== WHAT IS BEING ASKED ==
Everything in the data below is to be reproduced without any deviation.

== DATASET ENTRIES ==

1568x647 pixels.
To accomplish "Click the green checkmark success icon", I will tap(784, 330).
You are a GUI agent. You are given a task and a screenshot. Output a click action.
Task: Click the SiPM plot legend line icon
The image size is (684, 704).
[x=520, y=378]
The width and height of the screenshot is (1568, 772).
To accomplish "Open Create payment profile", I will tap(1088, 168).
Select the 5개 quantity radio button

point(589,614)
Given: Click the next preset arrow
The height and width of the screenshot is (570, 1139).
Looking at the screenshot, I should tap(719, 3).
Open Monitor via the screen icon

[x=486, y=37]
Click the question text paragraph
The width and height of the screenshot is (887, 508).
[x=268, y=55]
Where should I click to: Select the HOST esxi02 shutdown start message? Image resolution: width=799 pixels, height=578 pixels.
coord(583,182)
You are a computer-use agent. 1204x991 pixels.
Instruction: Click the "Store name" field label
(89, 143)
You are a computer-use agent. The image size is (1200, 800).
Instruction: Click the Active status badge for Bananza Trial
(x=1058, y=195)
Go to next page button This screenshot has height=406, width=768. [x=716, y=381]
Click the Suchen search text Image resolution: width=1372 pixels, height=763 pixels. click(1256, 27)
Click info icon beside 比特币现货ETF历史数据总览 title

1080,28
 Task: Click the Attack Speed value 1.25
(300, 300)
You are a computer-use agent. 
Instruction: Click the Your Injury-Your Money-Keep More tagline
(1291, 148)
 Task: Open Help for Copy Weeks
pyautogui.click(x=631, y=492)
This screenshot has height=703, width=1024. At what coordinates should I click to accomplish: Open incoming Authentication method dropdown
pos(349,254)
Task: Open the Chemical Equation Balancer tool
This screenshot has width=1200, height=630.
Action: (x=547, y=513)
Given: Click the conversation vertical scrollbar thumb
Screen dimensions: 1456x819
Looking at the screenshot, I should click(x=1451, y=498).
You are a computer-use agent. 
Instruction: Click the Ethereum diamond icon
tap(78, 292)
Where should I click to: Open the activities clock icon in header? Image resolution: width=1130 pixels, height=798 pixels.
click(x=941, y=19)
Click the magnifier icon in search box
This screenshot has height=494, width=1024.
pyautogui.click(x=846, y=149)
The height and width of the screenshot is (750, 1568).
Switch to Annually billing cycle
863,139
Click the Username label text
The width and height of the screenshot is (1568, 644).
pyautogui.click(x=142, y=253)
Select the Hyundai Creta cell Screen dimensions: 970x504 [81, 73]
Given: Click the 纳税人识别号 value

== SOLUTION TO THIS TASK ==
1568x647 pixels.
To accomplish "Click the green checkmark success icon", I will tap(784, 330).
You are a GUI agent. You are given a task and a screenshot. Output a click action.
Task: Click the SiPM plot legend line icon
The image size is (684, 704).
[x=520, y=378]
The width and height of the screenshot is (1568, 772).
To accomplish "Open Create payment profile", I will tap(1088, 168).
Select the 5개 quantity radio button

point(589,614)
Given: Click the next preset arrow
The height and width of the screenshot is (570, 1139).
Looking at the screenshot, I should tap(719, 3).
Open Monitor via the screen icon

[x=486, y=37]
Click the question text paragraph
The width and height of the screenshot is (887, 508).
[x=268, y=55]
Where should I click to: Select the HOST esxi02 shutdown start message? Image resolution: width=799 pixels, height=578 pixels.
coord(583,182)
You are a computer-use agent. 1204x991 pixels.
Instruction: Click the "Store name" field label
(89, 143)
You are a computer-use agent. The image size is (1200, 800).
Instruction: Click the Active status badge for Bananza Trial
(x=1058, y=195)
Go to next page button This screenshot has height=406, width=768. [x=716, y=381]
Click the Suchen search text Image resolution: width=1372 pixels, height=763 pixels. click(1256, 27)
Click info icon beside 比特币现货ETF历史数据总览 title

1080,28
 Task: Click the Attack Speed value 1.25
(300, 300)
You are a computer-use agent. 
Instruction: Click the Your Injury-Your Money-Keep More tagline
(1291, 148)
 Task: Open Help for Copy Weeks
pyautogui.click(x=631, y=492)
This screenshot has height=703, width=1024. At what coordinates should I click to accomplish: Open incoming Authentication method dropdown
pos(349,254)
Task: Open the Chemical Equation Balancer tool
This screenshot has width=1200, height=630.
Action: (x=547, y=513)
Given: Click the conversation vertical scrollbar thumb
Screen dimensions: 1456x819
Looking at the screenshot, I should click(x=1451, y=498).
You are a computer-use agent. 
Instruction: Click the Ethereum diamond icon
tap(78, 292)
Where should I click to: Open the activities clock icon in header? Image resolution: width=1130 pixels, height=798 pixels.
click(x=941, y=19)
Click the magnifier icon in search box
This screenshot has height=494, width=1024.
pyautogui.click(x=846, y=149)
The height and width of the screenshot is (750, 1568).
Switch to Annually billing cycle
863,139
Click the Username label text
The width and height of the screenshot is (1568, 644).
pyautogui.click(x=142, y=253)
Select the Hyundai Creta cell Screen dimensions: 970x504 [81, 73]
Given: Click the 纳税人识别号 value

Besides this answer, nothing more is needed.